[gclist] Two conservative collectors

Boehm, Hans hboehm@exch.hpl.hp.com
Thu, 18 Nov 1999 13:53:30 -0800


There are a bunch of problems with using debug information to determine
stack layout:

1) If I'm inside the call to g in

	f() + g(13)

where f returns a pointer (and has been evaluated first) and g returns an
integer, I know of no way to ask about the (temporary) pointer value
returned by f.  Thus the debugger doesn't have to find it.  It has no
associated name.  But the garbage collector does have to find it.  I doubt
there's any way to get information about the location of f's return value
out of most debugging symbol tables.

2) I don't know about you, but I often get incorrect information about local
variables from the debugger if the code has been optimized.  This is usually
a documented feature.  If you do get accurate information, I suspect that
your compiler inhibits some optimization for debuggable code.
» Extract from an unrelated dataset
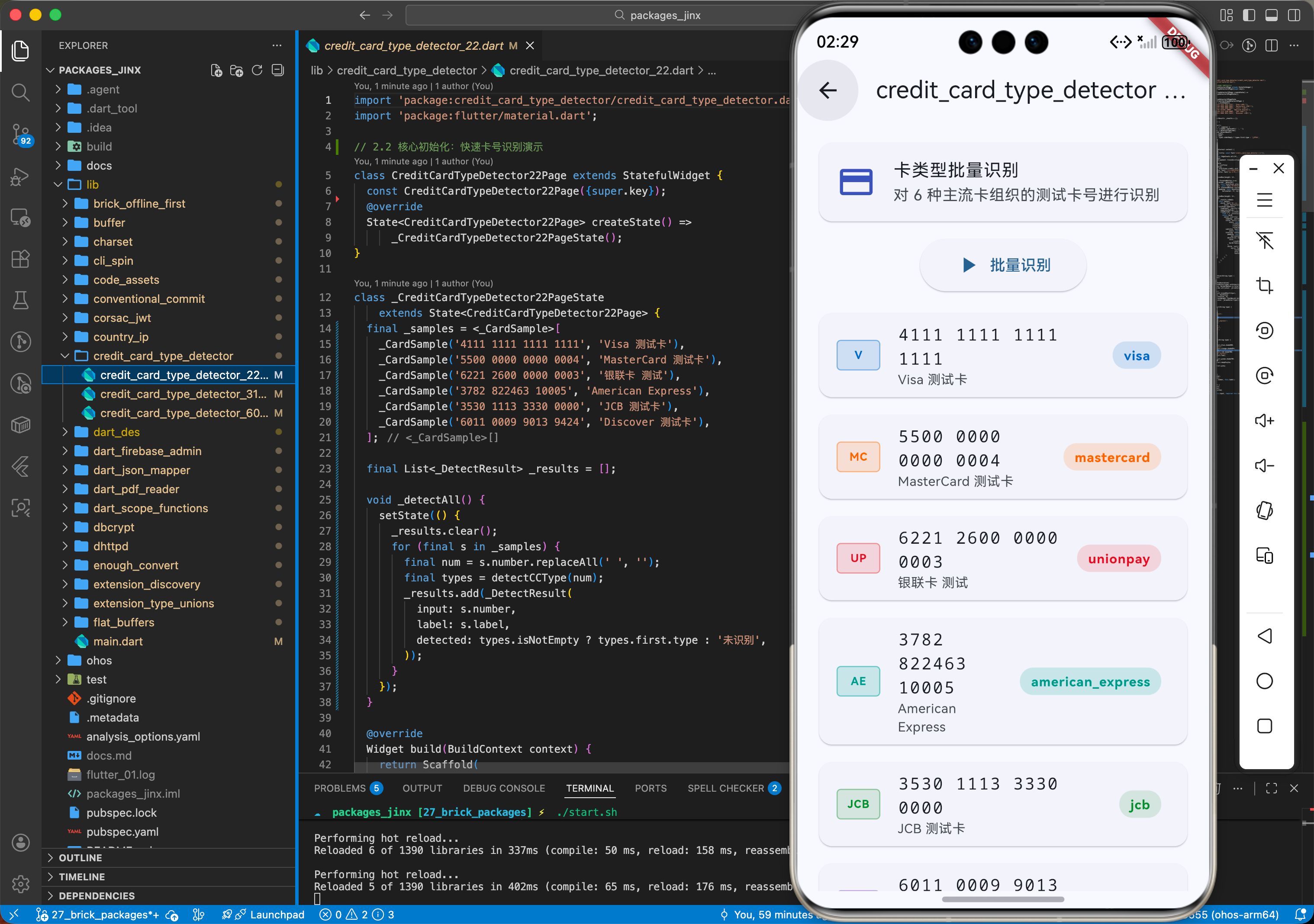Open the PROBLEMS panel tab

(339, 789)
3) C unions (but we knew that).

4) Buggy debug info.  My experience with debuggers is such that I tend not
to trust debug information enough to make program correctness depend on it.
Most debuggers I've known give the right answer about 98% of the time.
(Actually, a few were more like 50%, but ...)  That's good enough for a
debugger.  It's not good enough for a GC.
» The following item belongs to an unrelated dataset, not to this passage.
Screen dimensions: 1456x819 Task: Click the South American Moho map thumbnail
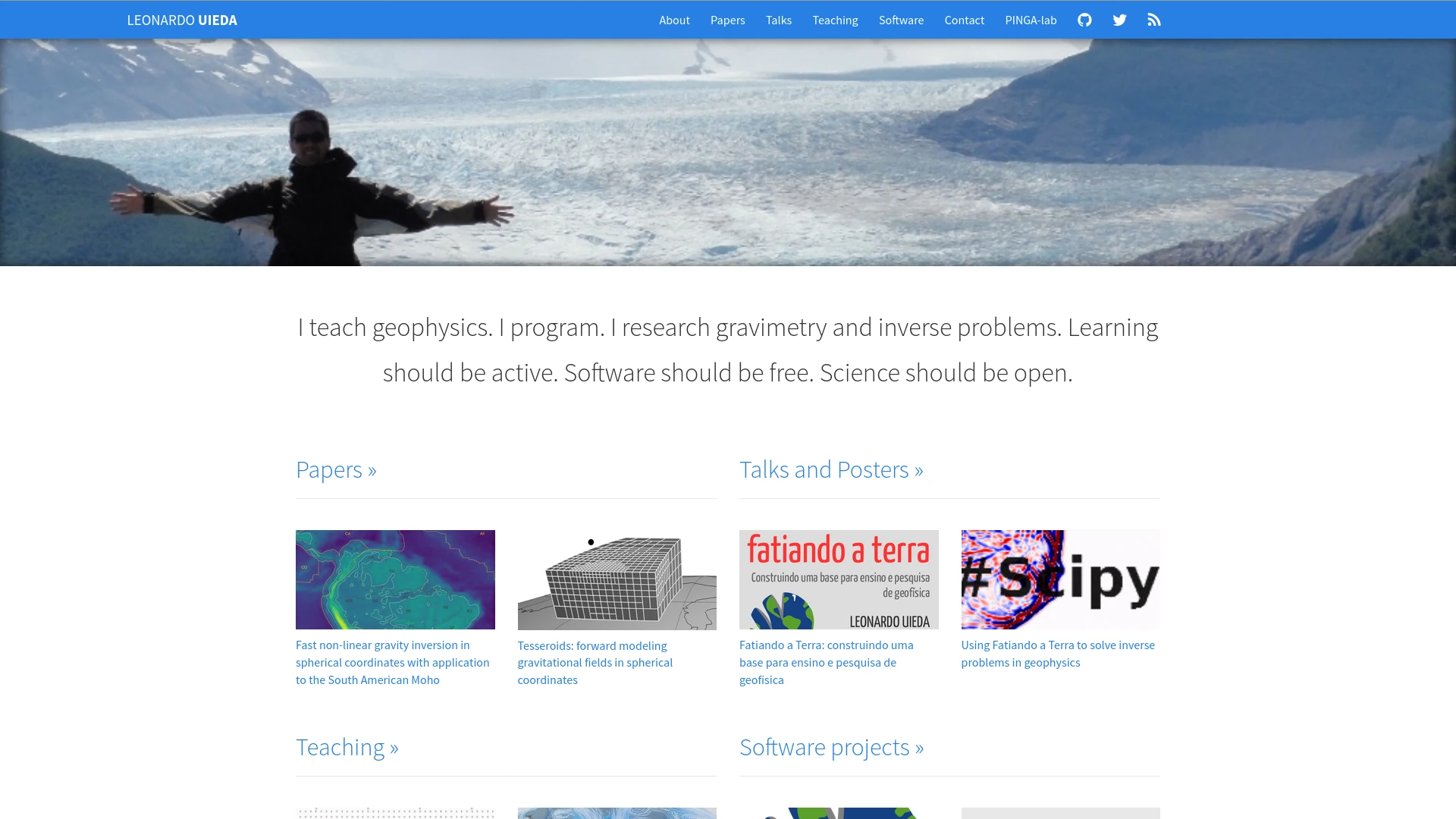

I'm not arguing against using debug info for heap layout.  That's much
easier to get right, and far more likely to be reliable.  Paul Wison's
experience seems to be that it works. 

-----Original Message-----
From: Charles Fiterman [mailto:cef@geodesic.com]
Sent: Thursday, November 18, 1999 1:29 PM
To: gclist@iecc.com
Subject: RE: [gclist] Two conservative collectors


At 01:24 PM 11/18/99 -0800, you wrote:
>[Charles Fiterman wrote:]
>> Our inhouse use of debug info is approaching the point where a precise
>scan
>> of the stack would make sense.
>That's actually more ambitious than what I was talking about.  The only way
>you could possibly do this with our collector is by providing your own
>traversal procedure.  Where you get the layout info from is your problem.
I
>would be surprised if you could get reliable stack layout information,
>especially about temporary values and at high optimization levels, from
>debug information generated by existing compilers.

Yes from debug info generated by existing compilers. Where else. Debuggers
work. They tell you what is in variables and track pointers. You can only
do a half way job if you aren't committed to reading and using debug
information from existing compilers.